Attending theatre at the WGTB is always a pleasure and a bit of an adventure. It is located in Topanga, high up in the hills, with the western San Fernando Valley about six miles to the north, and Malibu and the Pacific Ocean about six miles to the south. It is as rural an area as one might find in Los Angeles County. Hilly, heavily wooded and sparsely developed, the character of the Topanga area has always been one of independence, with hints of funkiness and counter-culture evident.
Will Geer established the WGTB as an outlet for him and his fellow black-listed members of the theatre/film community to practice their art. They do four plays each summer season, usually one or two Shakespeare plays and two or three classic plays, be they antique or of more modern vintage. Various musical events (including an annual Woody Guthrie hootenany) and children's activities are held there, too.
The theatre at the WGTB is outdoors, in a sylvan setting. A semi-circular amphitheatre with wooden bench seats rises from the stage. The box office, snack stand, dressing rooms and other outbuildings are all in wooden shacks that remind me of the outbuildings typical at the summer camps I went to in my younger days. The people who run the place are all very laid back and pleasant. If one chooses to park in the small parking lot at the WGTB (most people park alongside the road), there's a three dollar charge collected on the honor system in a basket hanging on the gate by the path to the theatre. It's easy to forget that you are only fifty miles from downtown Los Angeles at the WGTB.

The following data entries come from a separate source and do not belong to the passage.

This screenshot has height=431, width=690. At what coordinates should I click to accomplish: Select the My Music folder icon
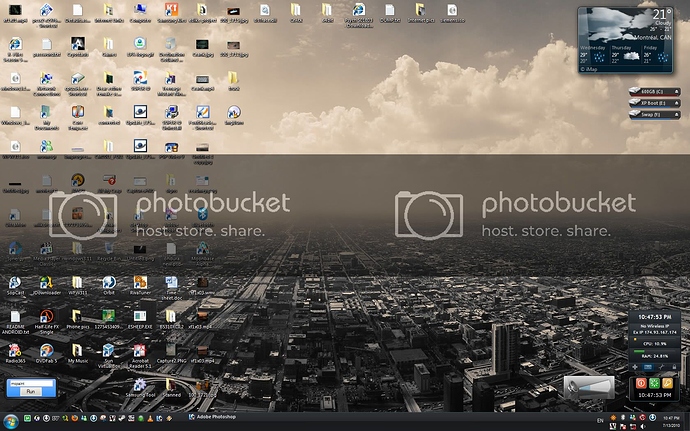[77, 351]
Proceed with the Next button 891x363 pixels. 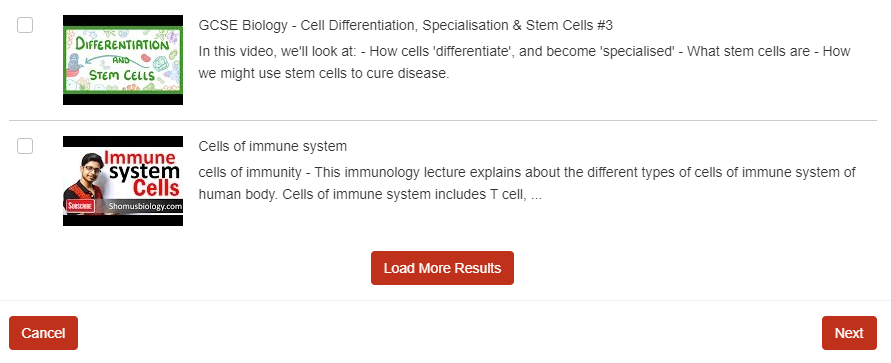[849, 333]
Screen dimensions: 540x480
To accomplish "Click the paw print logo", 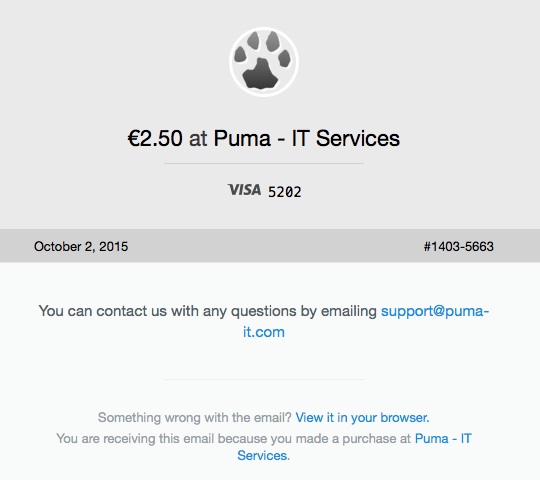I will (x=264, y=62).
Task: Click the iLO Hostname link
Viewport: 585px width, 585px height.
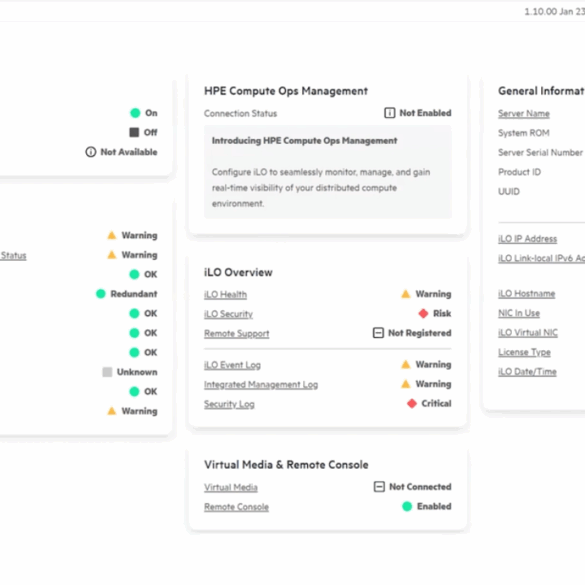Action: [x=526, y=294]
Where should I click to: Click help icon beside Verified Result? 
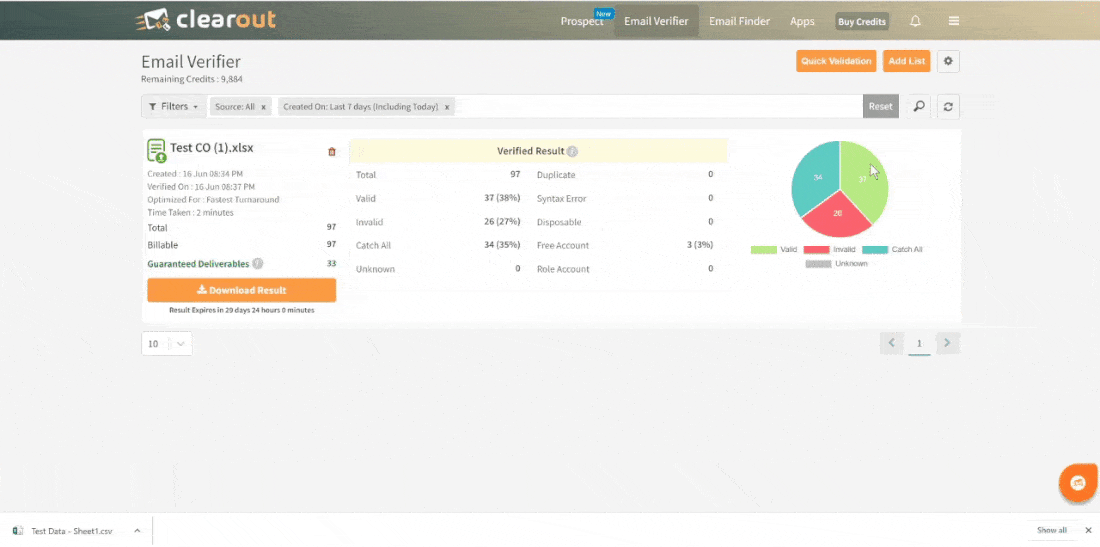[573, 152]
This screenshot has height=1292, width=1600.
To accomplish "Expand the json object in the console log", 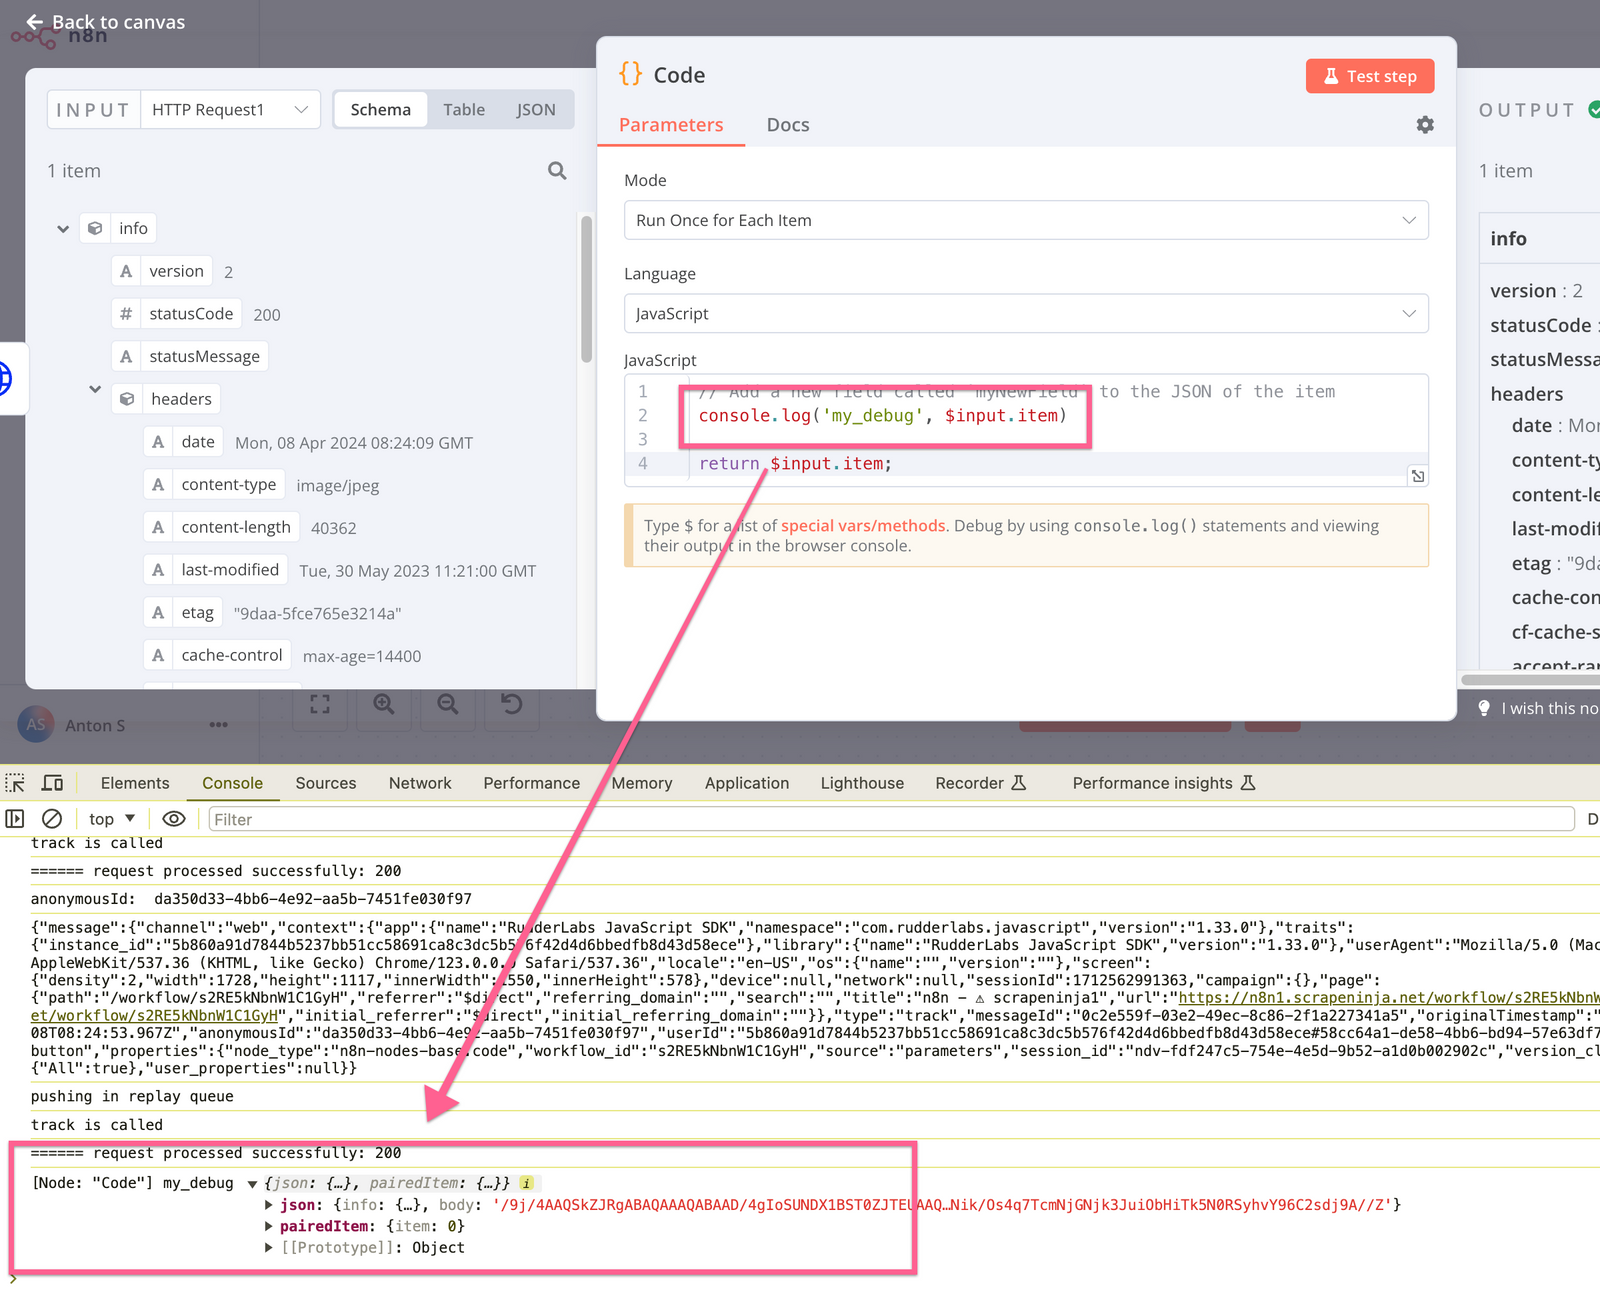I will [268, 1204].

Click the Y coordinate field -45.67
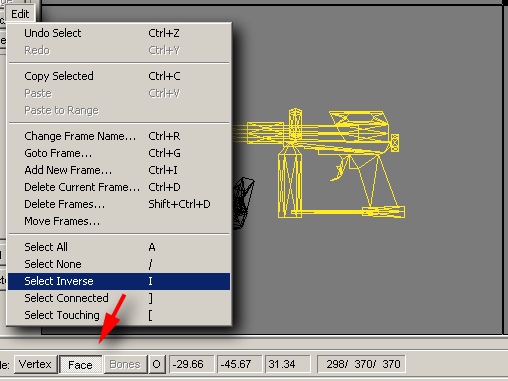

Watch on the Rhine was written in 1940 to encourage the United States' entry into the war then raging in Europe, and some have pigeon-holed the play as a pro-war polemic. The excellent performance last night led me, instead, to the conclusion that what the play is really about is our--by "our" I mean individually, and collectively, as a nation--utmost need to steer clear of complacency about social issues of great import. The family depicted in the play is initially shown as rather ignorant and self-centered. By its conclusion, after the family has had its eyes opened to the lengths to which people will fight against--and for--the fascist movement in Europe, the usually scatter-brained matriarch of the family, warmly played by Ellen Geer, wisely says, "We are shaken out of the magnolias, eh?"